O uso do referencial pós estruturalista envolve questionamentos sobre o que é realidade, quem são os indivíduos nela inseridos e que relacionamentos sociais são estabelecidos na prática cotidiana. Significa também dizer que realidades e verdades constituídas são temporais, além de serem produzidas em tensões que surgem entre discursos dominantes e emergentes, na tentativa de manter ou modificar determinadas práticas sociais estabelecidas (CARVALHO; GASTALDO, 2008).

Nesse referencial, o falar, o escrever e os encontros sociais são locais de lutas e conflitos nos quais as relações de poder se manifestam e se contestam. Assim, essa perspectiva vê na linguagem a chave para as transformações, momento em que as identidades

podem ser desafiadas e mudadas, estando a experiência pessoal potencialmente aberta a uma infinidade de possíveis significados ou construções (NOGUEIRA, 2001). Ademais, a teoria pós estruturalista apresenta o argumento de que os significados associados à linguagem nunca são fixos, mas abertos a questionamentos, contestáveis e temporários.
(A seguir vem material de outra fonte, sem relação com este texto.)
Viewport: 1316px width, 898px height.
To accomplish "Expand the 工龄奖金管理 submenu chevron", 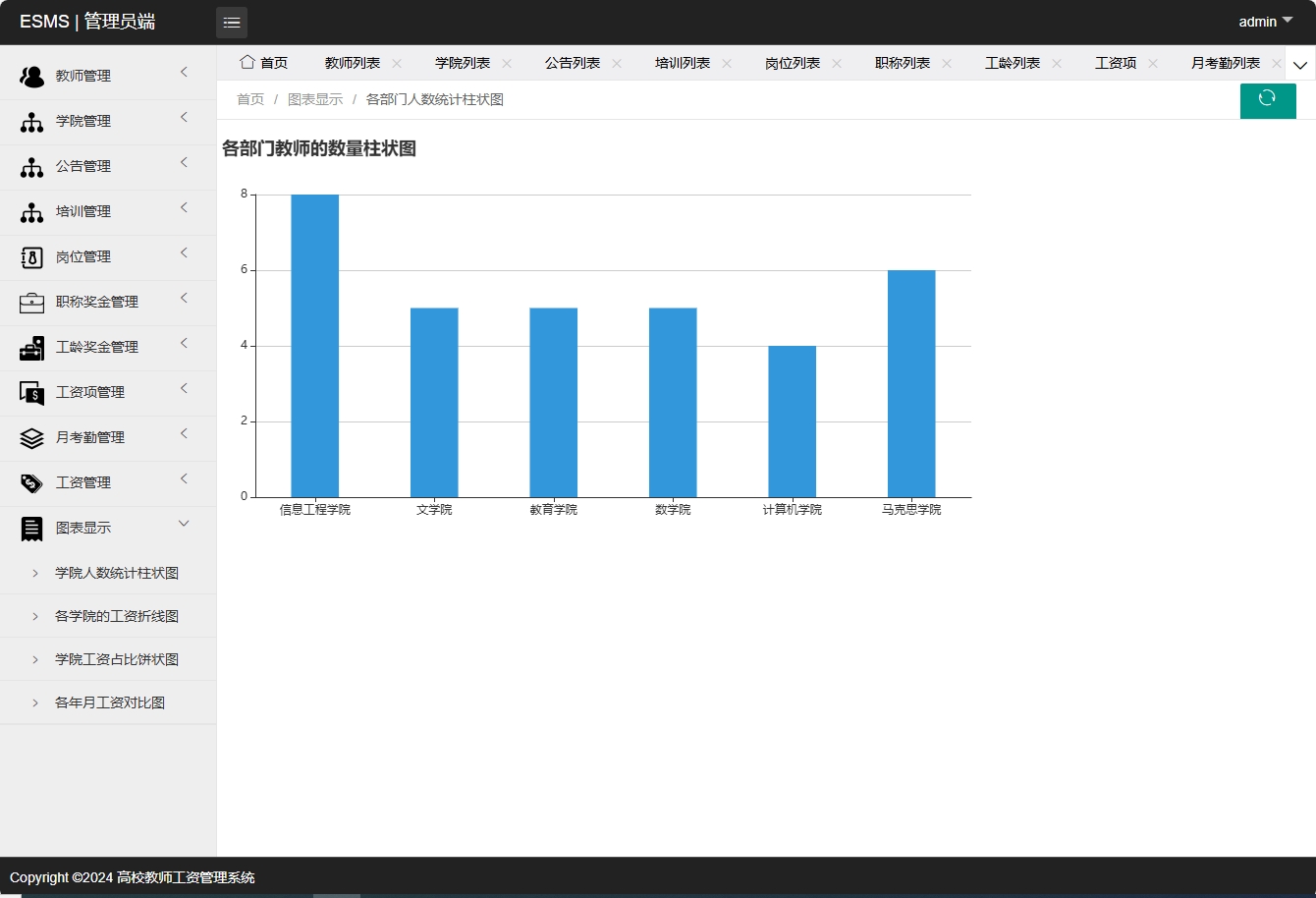I will (x=184, y=343).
Dessa forma, a escolha por este referencial teórico é condizente com o objetivo proposto de analisar como se configura o processo de acreditação hospitalar na equipe multiprofissional de Unidades de Terapia Intensiva Neonatais acreditadas, partindo do pressuposto de que os profissionais de saúde não negam a existência da estrutura normativa da avaliação da qualidade mas, esses sujeitos corroboram para a manutenção ou as transformações das estruturas sociais, podendo por meio do evento discursivo, modificar, questionar ou confirmar normas, gerar ações transformadoras ou reprodutivas e acarretar mudanças no conhecimento, crenças, atitudes e valores (FAIRCLOUGH, 2003).